Using the Cytoscape plugin MCODE, we could extract locally dense modules of connected metabolites from the whole A549 and HCT116 connectomes (Fig. 4a and b). In the untreated A549 xenografts (Fig. 4a), we find three modules connected either directly or through two bridging nodes (arginine and glucosamine-6 phosphate). In module 1, glucose positively correlates with metabolites involved in amino acid metabolism and tumor volume (Fig. 4a). The combined drug treatment of A549 cells induces a strong connectivity rewiring (Fig. 4c), the most apparent change being the inversion in the polarity of the connection between glucose and tumor volume: the connection is positive in control samples and turns out negative in treated samples (Fig. 4a vs. c). In untreated HCT116 (Fig. 4b), we find two non-connected modules.

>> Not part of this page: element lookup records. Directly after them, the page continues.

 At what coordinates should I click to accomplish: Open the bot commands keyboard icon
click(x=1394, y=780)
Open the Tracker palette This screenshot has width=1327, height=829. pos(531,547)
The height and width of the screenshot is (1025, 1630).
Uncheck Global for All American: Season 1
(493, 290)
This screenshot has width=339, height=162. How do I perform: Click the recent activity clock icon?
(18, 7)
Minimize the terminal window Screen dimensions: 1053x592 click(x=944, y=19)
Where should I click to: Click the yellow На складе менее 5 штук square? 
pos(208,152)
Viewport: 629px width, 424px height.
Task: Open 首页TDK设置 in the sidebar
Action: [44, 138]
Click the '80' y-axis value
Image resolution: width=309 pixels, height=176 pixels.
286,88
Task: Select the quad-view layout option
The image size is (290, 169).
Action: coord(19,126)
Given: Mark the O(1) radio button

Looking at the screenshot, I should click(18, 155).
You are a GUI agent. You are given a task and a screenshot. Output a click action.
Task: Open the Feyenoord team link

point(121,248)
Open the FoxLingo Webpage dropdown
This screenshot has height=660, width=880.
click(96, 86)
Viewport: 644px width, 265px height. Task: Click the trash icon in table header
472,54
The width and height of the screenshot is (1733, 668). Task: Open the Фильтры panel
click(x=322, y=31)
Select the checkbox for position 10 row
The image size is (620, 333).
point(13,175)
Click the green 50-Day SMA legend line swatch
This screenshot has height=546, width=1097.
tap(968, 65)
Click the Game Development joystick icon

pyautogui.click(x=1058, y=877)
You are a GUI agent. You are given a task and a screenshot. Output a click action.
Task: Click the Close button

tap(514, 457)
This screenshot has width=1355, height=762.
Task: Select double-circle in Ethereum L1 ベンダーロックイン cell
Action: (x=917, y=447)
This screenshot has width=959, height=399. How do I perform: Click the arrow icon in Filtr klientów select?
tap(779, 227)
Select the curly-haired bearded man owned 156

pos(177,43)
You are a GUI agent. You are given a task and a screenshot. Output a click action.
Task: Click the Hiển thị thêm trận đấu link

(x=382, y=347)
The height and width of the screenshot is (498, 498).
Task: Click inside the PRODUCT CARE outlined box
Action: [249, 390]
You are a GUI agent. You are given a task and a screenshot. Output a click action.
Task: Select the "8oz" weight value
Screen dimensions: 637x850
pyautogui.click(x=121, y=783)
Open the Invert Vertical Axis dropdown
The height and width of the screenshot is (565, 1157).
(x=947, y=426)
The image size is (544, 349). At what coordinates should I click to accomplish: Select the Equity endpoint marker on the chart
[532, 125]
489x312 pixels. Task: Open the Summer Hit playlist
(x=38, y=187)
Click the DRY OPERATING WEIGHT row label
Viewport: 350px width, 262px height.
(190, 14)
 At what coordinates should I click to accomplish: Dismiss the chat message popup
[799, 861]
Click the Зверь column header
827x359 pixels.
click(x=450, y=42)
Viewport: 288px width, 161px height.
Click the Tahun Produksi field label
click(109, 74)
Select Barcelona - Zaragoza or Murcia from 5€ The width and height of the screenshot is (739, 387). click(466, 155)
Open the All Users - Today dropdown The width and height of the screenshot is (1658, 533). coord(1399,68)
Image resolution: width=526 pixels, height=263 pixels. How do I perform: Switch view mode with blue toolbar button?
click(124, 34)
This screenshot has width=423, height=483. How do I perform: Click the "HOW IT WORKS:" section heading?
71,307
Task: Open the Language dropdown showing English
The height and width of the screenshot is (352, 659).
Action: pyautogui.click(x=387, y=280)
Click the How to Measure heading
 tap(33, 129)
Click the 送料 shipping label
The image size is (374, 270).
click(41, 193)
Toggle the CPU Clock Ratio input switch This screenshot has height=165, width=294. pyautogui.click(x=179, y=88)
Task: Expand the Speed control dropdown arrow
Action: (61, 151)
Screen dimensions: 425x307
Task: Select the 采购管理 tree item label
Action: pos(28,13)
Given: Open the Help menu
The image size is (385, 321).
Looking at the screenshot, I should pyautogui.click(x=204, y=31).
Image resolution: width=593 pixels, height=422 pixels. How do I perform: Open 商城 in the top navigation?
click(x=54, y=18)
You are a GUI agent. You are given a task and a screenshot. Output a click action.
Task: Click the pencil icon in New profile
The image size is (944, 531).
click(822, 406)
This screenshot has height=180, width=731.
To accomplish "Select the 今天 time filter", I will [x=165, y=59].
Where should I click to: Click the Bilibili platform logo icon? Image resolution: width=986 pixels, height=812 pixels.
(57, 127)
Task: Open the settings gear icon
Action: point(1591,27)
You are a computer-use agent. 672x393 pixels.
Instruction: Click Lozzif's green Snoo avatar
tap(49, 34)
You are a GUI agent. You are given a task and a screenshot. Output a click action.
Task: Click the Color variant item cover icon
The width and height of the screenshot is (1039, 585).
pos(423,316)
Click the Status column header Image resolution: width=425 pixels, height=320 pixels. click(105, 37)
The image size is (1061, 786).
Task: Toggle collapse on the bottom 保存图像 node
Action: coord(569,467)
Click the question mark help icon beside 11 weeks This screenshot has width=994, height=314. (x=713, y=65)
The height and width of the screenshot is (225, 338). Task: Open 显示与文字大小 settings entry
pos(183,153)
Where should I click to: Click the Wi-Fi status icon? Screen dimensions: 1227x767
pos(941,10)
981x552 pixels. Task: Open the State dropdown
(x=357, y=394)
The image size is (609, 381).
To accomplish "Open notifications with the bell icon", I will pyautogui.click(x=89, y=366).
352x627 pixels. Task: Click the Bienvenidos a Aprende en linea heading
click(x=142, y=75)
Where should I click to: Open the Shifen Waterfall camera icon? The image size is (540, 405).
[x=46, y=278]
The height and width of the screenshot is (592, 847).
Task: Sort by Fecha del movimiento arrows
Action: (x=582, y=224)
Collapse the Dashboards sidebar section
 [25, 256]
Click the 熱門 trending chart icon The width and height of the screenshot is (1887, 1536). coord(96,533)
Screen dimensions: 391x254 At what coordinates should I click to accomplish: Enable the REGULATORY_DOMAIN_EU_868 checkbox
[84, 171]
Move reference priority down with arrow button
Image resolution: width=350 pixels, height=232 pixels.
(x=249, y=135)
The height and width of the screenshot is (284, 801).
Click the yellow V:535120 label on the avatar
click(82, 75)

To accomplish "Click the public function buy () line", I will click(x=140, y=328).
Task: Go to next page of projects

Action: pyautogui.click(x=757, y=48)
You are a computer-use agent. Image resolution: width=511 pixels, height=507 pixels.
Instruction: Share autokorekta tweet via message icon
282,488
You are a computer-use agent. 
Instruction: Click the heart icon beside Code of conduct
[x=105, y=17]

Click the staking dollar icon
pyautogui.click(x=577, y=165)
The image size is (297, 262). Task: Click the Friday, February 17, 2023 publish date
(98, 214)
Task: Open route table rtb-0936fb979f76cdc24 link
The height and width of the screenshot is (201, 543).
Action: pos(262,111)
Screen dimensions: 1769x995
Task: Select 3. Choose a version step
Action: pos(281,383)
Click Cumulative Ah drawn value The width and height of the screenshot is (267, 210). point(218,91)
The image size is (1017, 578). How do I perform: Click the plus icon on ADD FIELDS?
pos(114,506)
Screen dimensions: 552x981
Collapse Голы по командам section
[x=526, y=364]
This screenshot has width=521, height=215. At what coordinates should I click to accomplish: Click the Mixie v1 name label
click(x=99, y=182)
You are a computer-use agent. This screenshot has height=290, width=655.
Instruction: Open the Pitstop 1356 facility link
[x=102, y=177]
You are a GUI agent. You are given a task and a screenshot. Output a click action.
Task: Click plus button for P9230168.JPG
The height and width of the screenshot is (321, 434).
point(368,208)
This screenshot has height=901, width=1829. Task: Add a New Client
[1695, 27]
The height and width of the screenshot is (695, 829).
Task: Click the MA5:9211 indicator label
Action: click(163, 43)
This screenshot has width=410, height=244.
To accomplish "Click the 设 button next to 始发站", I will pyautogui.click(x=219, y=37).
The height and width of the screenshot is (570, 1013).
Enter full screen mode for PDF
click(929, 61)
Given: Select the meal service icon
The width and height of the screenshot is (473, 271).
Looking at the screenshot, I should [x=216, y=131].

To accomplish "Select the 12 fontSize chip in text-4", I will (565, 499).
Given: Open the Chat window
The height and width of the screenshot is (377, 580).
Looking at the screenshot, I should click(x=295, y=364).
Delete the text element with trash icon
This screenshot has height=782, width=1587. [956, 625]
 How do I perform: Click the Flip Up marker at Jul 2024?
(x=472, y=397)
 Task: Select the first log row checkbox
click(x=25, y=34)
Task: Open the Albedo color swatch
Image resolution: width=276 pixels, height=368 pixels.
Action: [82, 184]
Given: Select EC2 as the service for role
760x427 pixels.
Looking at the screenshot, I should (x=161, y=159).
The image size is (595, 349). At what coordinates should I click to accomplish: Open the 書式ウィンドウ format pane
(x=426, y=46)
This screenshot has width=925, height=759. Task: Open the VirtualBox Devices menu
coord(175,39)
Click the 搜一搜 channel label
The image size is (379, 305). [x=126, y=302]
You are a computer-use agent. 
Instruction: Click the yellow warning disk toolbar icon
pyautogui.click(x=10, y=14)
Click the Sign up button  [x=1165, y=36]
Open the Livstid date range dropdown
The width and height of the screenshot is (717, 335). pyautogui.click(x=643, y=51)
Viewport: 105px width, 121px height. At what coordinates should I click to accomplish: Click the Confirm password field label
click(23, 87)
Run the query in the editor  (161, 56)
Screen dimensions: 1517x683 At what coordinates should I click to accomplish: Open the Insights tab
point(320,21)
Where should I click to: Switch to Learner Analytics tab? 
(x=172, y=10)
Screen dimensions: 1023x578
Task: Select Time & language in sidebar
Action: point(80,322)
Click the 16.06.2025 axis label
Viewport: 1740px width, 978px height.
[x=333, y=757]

In module 2, tumor volume negatively correlates with the second messenger cAMP. In module 1, glutamine is a local hub showing an average positive, strong correlation with metabolites involved in the redox and nucleotide metabolism (Fig. 4b). A single module is present in the drug-treated xenograft (Fig. 4d), indicating that the combined drug treatment induces severe metabolic rewiring in the lung xenograft. Glutamine loses its centrality, becoming a poorly connected, peripheral node.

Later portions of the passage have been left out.